MiRNA consists of short noncoding sequences that combine with target genes and inhibit gene expression by mRNA translational repression or degradation37. It has been demonstrated that miR-29 is downregulated in most cancers including GC31,38,39,40,41,42. Many downstream genes of miR-29 are matrix remodeling-related genes. For example, miR-29 mediates TGF-β1-induced ECM synthesis through activating Wnt/β-catenin pathway in human pulmonary fibroblasts43; in breast cancer tissues, miR-29 inhibits ECM network genes44; in pancreatic cancer, loss of miR-29 is correlated with a significant increase in ECM deposition45. In this study, we identify that MFAP2 is a direct target gene of miR-29, not only explaining the possible mechanisms of MFAP2 high expression in GC but also helping make the fact more explicit that miR-29 family is the crucial miRNA in matrix remodeling. A single miRNA can regulate multiple genes involved in a biological process.

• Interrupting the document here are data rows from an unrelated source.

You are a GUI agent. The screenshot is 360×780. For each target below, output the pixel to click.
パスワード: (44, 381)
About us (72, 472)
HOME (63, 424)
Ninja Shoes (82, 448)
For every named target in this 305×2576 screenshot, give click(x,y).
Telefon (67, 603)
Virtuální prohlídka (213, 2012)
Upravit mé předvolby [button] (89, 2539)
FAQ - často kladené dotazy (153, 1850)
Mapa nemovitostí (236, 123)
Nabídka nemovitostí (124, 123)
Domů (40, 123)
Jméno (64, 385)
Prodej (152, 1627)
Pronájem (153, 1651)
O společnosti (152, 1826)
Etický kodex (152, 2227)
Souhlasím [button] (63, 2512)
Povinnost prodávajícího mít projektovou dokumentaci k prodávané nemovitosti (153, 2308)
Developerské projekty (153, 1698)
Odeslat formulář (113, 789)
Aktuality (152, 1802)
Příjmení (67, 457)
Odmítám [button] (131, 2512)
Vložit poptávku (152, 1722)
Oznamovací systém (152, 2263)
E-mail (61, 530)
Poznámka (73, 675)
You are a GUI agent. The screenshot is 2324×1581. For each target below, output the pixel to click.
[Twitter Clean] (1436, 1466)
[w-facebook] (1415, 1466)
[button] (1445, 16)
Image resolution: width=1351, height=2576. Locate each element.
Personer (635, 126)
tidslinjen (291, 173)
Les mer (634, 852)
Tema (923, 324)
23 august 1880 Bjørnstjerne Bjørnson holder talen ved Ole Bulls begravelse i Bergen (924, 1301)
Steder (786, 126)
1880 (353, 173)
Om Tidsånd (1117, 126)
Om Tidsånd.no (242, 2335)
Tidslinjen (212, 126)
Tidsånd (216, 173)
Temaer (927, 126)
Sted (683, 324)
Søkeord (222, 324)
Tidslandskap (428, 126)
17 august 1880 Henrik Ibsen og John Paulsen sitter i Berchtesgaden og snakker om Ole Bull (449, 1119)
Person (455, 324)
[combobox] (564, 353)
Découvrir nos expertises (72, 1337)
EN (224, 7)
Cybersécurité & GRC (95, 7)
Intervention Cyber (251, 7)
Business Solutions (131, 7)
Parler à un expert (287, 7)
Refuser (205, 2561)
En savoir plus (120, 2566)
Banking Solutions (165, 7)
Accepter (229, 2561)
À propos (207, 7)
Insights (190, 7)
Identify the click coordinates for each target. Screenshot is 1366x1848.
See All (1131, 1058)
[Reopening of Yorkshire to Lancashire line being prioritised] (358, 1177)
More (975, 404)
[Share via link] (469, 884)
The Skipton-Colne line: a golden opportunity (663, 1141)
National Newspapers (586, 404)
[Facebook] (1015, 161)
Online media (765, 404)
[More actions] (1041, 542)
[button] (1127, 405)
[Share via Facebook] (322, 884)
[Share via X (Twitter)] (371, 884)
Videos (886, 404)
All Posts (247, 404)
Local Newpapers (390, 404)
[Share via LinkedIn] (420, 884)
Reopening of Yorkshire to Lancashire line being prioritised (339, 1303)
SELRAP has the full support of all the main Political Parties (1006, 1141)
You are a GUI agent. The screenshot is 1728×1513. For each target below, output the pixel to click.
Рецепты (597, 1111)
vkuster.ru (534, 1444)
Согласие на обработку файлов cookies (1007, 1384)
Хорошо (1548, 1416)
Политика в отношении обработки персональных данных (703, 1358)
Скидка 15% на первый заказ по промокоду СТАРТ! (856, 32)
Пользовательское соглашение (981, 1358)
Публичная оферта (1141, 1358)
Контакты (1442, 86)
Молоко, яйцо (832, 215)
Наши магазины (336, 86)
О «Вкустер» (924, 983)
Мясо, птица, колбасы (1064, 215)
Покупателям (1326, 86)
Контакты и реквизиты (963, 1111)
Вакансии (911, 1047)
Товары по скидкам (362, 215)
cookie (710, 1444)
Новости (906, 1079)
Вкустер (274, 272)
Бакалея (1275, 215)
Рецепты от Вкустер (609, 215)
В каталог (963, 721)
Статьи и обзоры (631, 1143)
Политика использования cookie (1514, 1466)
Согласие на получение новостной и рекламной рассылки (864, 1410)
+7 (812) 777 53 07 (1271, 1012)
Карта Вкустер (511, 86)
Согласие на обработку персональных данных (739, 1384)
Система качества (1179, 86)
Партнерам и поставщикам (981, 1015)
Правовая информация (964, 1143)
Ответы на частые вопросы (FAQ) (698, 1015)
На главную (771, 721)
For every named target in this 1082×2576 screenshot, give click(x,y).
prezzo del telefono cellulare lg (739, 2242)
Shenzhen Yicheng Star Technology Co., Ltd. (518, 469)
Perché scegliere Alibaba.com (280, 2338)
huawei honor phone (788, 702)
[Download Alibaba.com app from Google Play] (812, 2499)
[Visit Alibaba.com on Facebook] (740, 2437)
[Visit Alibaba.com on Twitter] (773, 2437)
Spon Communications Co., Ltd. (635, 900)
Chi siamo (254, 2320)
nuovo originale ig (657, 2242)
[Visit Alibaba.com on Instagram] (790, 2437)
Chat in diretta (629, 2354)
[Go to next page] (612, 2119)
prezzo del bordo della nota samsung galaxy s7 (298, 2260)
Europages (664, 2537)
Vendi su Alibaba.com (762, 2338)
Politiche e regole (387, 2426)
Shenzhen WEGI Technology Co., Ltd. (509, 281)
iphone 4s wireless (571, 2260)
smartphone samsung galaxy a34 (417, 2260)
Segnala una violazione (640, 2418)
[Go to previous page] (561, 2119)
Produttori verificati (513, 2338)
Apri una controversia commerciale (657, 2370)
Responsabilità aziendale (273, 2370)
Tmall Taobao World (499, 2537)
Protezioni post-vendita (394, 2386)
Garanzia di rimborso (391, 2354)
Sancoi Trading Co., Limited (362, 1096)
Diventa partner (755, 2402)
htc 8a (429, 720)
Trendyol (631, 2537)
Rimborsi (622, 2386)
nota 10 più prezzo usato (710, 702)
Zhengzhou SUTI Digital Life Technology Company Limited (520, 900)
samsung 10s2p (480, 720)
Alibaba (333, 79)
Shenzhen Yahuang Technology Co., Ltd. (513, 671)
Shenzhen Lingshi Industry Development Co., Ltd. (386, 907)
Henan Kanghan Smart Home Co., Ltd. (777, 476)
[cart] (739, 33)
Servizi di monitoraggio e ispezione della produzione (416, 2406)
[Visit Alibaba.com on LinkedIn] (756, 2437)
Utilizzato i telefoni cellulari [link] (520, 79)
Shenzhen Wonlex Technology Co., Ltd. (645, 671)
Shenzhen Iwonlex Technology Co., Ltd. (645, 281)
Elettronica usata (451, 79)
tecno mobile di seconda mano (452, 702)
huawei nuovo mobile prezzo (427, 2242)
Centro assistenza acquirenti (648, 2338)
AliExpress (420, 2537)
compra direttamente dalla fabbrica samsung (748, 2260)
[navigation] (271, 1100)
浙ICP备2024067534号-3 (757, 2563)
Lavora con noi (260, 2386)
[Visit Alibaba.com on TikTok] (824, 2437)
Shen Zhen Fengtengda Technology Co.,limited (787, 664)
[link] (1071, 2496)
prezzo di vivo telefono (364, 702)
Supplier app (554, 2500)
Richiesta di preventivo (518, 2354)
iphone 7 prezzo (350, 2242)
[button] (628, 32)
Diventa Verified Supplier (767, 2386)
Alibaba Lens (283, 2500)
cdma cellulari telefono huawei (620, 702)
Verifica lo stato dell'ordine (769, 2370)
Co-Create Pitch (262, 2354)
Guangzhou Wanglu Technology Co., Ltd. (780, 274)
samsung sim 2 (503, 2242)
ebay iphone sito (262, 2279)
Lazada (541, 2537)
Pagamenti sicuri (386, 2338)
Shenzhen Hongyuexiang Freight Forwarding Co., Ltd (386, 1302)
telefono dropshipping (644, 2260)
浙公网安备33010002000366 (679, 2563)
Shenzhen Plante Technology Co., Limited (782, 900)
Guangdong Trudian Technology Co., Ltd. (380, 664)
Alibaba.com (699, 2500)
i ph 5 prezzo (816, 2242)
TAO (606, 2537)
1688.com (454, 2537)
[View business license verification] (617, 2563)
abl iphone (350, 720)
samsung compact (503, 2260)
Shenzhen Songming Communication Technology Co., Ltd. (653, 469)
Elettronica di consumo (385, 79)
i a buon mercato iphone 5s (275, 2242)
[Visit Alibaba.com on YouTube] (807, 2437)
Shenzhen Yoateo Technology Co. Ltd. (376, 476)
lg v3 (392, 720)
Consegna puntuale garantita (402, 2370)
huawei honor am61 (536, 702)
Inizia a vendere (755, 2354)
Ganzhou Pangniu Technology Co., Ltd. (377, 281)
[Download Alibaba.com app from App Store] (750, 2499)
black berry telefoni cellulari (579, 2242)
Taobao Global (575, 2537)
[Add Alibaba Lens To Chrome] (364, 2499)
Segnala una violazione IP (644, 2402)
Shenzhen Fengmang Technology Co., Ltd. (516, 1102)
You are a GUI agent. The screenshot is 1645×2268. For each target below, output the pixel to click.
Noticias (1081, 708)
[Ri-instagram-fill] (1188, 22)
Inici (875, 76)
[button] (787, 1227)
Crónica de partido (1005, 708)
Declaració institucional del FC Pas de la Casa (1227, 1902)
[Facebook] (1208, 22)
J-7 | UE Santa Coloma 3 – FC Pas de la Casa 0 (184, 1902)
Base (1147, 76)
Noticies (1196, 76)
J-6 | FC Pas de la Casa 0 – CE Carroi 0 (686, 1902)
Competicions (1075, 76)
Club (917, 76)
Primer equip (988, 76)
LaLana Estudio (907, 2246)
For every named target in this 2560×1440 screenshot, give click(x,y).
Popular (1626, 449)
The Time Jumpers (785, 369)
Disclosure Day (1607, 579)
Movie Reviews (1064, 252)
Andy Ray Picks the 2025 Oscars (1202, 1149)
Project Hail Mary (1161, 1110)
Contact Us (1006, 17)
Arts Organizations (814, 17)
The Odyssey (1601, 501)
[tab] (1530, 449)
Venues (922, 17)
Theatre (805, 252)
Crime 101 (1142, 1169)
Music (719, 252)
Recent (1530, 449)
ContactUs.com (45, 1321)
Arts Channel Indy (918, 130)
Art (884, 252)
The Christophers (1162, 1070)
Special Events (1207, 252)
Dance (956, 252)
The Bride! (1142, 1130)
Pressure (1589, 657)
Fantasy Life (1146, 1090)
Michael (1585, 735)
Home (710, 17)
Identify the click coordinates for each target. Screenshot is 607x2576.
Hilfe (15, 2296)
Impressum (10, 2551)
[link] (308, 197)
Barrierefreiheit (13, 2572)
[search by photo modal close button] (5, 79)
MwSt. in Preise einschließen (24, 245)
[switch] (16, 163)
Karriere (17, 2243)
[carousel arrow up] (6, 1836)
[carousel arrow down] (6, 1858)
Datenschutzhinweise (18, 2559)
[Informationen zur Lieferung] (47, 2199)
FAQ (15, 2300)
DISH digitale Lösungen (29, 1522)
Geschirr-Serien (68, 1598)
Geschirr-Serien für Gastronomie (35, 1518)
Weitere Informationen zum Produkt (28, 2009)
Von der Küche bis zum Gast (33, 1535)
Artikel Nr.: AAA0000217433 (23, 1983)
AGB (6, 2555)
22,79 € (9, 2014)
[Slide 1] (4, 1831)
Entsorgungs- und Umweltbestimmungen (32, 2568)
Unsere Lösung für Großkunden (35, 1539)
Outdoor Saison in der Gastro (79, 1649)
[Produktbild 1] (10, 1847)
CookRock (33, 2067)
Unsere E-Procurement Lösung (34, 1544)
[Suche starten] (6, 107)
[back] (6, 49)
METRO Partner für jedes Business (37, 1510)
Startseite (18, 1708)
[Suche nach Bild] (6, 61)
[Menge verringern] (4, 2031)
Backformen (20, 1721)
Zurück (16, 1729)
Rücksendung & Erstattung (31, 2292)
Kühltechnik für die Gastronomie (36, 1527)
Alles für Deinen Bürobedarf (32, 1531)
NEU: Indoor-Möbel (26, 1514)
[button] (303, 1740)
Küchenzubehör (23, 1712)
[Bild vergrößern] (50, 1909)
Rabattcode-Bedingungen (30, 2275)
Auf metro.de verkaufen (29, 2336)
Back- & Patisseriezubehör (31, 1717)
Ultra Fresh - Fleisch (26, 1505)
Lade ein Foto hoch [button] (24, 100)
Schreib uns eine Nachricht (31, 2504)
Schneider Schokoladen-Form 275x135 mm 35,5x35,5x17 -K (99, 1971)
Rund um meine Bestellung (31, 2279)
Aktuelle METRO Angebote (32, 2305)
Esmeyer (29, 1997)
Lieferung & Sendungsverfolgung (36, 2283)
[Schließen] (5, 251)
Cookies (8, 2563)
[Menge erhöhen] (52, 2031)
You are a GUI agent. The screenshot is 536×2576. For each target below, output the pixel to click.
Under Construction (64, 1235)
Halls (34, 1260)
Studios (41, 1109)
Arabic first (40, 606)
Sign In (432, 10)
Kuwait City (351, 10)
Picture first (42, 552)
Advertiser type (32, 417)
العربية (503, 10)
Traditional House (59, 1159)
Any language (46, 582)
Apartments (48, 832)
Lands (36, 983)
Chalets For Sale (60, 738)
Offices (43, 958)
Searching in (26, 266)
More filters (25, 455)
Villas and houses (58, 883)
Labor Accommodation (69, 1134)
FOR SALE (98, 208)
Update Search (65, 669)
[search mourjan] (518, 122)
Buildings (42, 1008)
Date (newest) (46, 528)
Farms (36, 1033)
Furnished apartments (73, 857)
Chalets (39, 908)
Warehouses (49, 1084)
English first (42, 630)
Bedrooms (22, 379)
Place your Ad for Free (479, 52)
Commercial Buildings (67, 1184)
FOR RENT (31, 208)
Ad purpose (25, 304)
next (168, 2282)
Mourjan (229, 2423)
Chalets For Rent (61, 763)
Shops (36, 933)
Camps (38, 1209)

Some researchers think that, compared with conventional pharmacological approaches, the use of miRNA as a therapeutic agent may be more effective in some diseases45. Our results suggest that MFAP2 dysregulation partially resulted from loss of miR-29 family in GC, and miR-29-based therapy is promising in reversing aberrant ECM status of GC.

Conclusion

In conclusion, our findings indicated that matrix remodeling is crucial in the development of GC. This study also provided potential biomarkers and therapy targets for GC and identified miR-29/MFAP2/integrin α5β1/FAK/ERK1/2 as an important oncogenic pathway in GC progression.